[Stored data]
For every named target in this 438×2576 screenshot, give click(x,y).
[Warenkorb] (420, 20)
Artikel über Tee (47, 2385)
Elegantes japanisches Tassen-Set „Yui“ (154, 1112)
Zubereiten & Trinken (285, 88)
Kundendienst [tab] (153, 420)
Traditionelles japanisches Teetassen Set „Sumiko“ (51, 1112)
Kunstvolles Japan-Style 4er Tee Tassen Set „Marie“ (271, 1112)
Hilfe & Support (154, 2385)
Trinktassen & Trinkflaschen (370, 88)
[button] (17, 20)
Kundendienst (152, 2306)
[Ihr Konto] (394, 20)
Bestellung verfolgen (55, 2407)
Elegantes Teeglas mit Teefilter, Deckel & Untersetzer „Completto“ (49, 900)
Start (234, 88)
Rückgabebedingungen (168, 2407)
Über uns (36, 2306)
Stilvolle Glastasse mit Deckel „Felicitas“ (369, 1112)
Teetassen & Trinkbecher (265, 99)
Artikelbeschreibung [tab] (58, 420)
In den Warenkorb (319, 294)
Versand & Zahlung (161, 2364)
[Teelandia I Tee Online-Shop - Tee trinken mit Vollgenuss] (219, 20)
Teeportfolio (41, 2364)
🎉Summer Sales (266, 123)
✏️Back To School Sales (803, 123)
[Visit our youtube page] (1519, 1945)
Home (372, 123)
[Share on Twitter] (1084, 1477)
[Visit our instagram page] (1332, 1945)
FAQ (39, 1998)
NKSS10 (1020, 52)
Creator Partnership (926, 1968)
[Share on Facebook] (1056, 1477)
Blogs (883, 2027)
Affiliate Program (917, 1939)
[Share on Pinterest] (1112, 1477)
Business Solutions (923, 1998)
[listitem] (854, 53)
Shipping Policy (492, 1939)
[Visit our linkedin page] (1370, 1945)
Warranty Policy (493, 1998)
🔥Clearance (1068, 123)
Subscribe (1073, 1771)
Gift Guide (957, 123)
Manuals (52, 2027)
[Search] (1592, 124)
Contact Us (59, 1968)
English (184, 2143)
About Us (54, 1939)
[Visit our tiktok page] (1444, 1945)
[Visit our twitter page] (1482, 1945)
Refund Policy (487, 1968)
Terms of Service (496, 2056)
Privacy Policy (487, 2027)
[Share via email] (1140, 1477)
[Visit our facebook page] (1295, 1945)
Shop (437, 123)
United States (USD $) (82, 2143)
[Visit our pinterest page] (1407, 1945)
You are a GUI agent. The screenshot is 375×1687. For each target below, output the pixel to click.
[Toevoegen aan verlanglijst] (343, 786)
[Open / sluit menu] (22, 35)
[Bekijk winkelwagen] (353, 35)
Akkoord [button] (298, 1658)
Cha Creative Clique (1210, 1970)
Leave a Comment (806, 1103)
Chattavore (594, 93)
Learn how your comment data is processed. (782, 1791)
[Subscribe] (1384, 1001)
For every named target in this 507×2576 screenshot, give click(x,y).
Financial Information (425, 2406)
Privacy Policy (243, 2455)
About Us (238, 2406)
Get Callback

▶ [Work required]: Using the records above, pull out each line where the word "Share" occurs.

▶ [Task output]:
[Share on Twitter] (1084, 1477)
[Share on Facebook] (1056, 1477)
[Share on Pinterest] (1112, 1477)
[Share via email] (1140, 1477)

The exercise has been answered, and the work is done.